Bad Posture Leads to Unnecesary Aches and Pains - By Cari Ham
Sunday, February 21, 2010 at 4:37PM
If you have been following my recent blogs, you may have noticed a recurring message in many of the articles, posture. Posture is a key element in maintaining optimal health. Posture is how we hold our body and position ourselves whether sitting, standing, exercising, lying down, etc. Good posture means that all parts of the body are correctly aligned, allowing muscles and joints to work properly and achieve neuromuscular efficiency. Unfortunately, our daily lives can take a toll on our bodies. Repetitive actions (such as sitting at the computer) or a sedentary lifestyle may lead to muscle imbalances that cause posture problems. Muscles are imbalanced when certain muscles are overused or shortened while others are weak or lengthened. These patterns of muscle imbalance lead to altered biomechanics of the body. That means that body is not moving in the way it is meant to move. The result is that the joints endure more stress with activity and this may lead to joint pain and injury.
I work with a large population of people who spend 8-12 hours a day at their desks. Some of the most common complaints are back, neck, knee, and hip pain. Upon doing a posture analysis, it is easy to identify common posture distortions that have developed due to their daily habits. My job as a fitness professional is to develop a program that will help to correct the posture alterations that have occurred over time.
The key to correcting bad posture is a well designed strength and flexibility program. The strength aspect will help strengthen the weakened muscles and improve neuromuscular connections with those muscles. The flexibility portion will focus on stretching the muscles that have become tight and overused. If you are consistent with both your strength training and stretching programs, you will feel and see a difference over time. If you need help creating and implementing a program that targets your individual needs, contact a qualified fitness professional.
Workout # 8 is another great full body workout that uses the TRX to perform challenging, diverse, and functional exercises that help to maintain optimal posture. The workout consists of the following exercises:
1. TRX Side Lunge- 10 repetitions per side
2. TRX Push Up with Feet in Straps- 10 repetitions per side
3. Single Leg TRX Lunge- 10 repetitions per side
4. TRX Tucks- 10 repetitions
5. TRX T- 10 repetitions
The same guidelines apply as the last video workout. They are as follows:
1. Complete 2-3 sets of each exercise
2. Move through the exercises in a circuit training format (one right after the other with no rest in between)
3. Make sure you are breathing. Exhale through the exertion (or the hardest part of the exercise)
4. Control is important. Use a 2:2 count to ensure you are not rushing through your exercises. That means you should count 2 seconds on both the concentric and eccentric portion of the exercise.
5. Have water readily available so you continue to hydrate during your workout.
6. If you begin to feel faint, lightheaded, dizzy or nauseous, discontinue the workout and consult a physician.
7. If you are new to exercise and are under the care of a physician for a condition that requires continual medical care, please consult your doctor prior to beginning this program.

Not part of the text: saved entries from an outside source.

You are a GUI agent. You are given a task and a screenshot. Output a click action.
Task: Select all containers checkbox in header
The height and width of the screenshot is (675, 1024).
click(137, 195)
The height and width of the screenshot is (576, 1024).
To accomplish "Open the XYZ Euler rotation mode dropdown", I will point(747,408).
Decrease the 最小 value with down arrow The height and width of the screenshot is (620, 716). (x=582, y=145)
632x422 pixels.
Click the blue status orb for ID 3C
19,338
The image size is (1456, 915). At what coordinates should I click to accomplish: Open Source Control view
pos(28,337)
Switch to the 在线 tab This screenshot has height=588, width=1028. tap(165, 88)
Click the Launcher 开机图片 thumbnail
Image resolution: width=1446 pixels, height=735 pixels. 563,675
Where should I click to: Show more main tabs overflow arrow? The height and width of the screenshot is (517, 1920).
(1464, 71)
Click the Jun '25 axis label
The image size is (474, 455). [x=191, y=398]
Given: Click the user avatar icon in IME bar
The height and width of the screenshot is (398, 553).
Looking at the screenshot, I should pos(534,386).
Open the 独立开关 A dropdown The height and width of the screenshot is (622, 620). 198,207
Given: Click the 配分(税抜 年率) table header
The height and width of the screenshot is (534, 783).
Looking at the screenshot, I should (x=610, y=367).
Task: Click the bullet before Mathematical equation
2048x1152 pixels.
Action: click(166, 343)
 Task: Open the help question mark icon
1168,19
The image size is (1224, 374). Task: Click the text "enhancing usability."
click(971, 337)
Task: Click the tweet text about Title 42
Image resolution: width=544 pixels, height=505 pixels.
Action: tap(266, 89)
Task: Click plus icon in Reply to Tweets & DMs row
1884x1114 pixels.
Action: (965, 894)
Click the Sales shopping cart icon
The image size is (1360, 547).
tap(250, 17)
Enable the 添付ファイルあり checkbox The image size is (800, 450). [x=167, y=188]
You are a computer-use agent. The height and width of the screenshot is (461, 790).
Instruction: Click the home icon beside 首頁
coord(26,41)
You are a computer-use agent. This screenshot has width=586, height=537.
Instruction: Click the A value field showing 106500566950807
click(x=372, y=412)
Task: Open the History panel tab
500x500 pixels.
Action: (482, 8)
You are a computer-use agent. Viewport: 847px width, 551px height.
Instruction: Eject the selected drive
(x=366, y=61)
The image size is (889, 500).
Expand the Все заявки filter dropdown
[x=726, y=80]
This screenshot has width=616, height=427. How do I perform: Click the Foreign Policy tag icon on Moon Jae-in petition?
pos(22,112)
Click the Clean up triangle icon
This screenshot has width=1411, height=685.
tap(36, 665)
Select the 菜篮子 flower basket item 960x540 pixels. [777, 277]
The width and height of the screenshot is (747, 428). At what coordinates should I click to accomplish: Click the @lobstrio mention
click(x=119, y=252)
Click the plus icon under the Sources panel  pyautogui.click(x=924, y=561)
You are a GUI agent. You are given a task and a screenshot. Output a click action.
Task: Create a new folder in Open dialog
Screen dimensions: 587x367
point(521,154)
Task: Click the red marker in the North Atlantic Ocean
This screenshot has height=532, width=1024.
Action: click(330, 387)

Thanks Julieanna for another great workout!








Reader Comments (3)
You know you just made me sit up straight - well, at least for the course of reading the article. I like the program that you've listed and will probably use it as I work at home everyday. With how busy I am, I don't get to attend my belly dancing classes - my only workout. So I'd have to try this out.
I"ve had bad posture for years, so I trust these workouts will help me tremendously.
Great article!
The excercises are great and are really useful!
If you are aware that you have bad posture (and many people are not!) then you need to stick to a routine and you will be amazed at the results. Just a few excercises a day should do it!